Hi Jonathan,
We've been discussing ideas on how to implement the features you have
mentioned and are currently trying to resolve a few problems we feel we
will face. I've listed our thoughts so far below, along with any issues
we're facing. Guys please feel free to correct/add where necessary.
Bye,
Channa.
Jonathan Marsh wrote:
This topic has languished but is becoming more urgent to solve. Most
of the proposal still seems applicable though I marked some parts that
are of lower priority.
Thoughts?
0) More on user provisioning:
a. On startup, several accounts are created:
i. System. The system account is the “author” of the built-in
foundational services. The system account is of type Guest but for
security reasons no logins under System should be allowed. While an
Administrator can delete any of the foundational services, he should
not be allowed to delete the System account.

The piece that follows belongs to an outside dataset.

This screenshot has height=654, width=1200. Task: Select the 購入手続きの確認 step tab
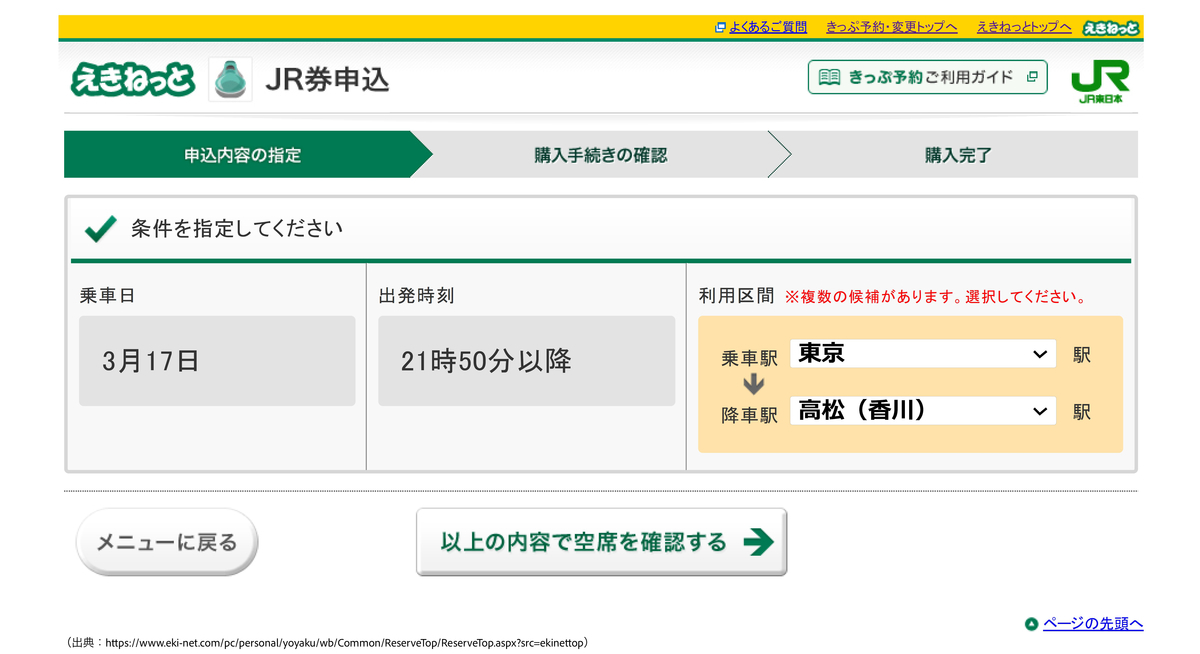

ii. WSO2 Mashup Samples. The samples account is the “author” of the
built-in foundational services. The system account is of type Guest
but for security reasons no logins under Samples should be allowed. An
Administrator can delete any of the sample services as well as the
Samples account.
iii. Administrator. A default Administrator account with admin/admin
should be provided for the user, although ideally on install or first
run we’d allow the user to replace this account with his own (e.g. I’d
like mine to be jonathan and select my own password).
The 'system' and 'samples' accounts and resources can be created in the
registry and privileges assigned to resources within these directories.
The admin account currently gets a directory in the registry with
authority being granted to the 'admin' user, so we can create an admin
level account with a name specified by the user in a similar manner.
However we may require a system account with full privileges, that is
guaranteed to retain the id/password, in order to create instances of
the secure registry, for example.
The options to make a given account 'un-deletable' and 'non-interacive'
can probably be build into the UserManager or the Registry, as those
seem to be fairly typical use cases.
1) What gets installed:
a. Mashup Server location doesn’t matter. The user can unzip it
anywhere he wants; a Windows installer can put it in “Program Files”, etc.
Feature provided by installer.
b. Replace the “/scripts” folder inside the Mashup server directory
with two folders:
i. “/system” (or “/toolkit”?) : version, storexml, digit2image; i.e.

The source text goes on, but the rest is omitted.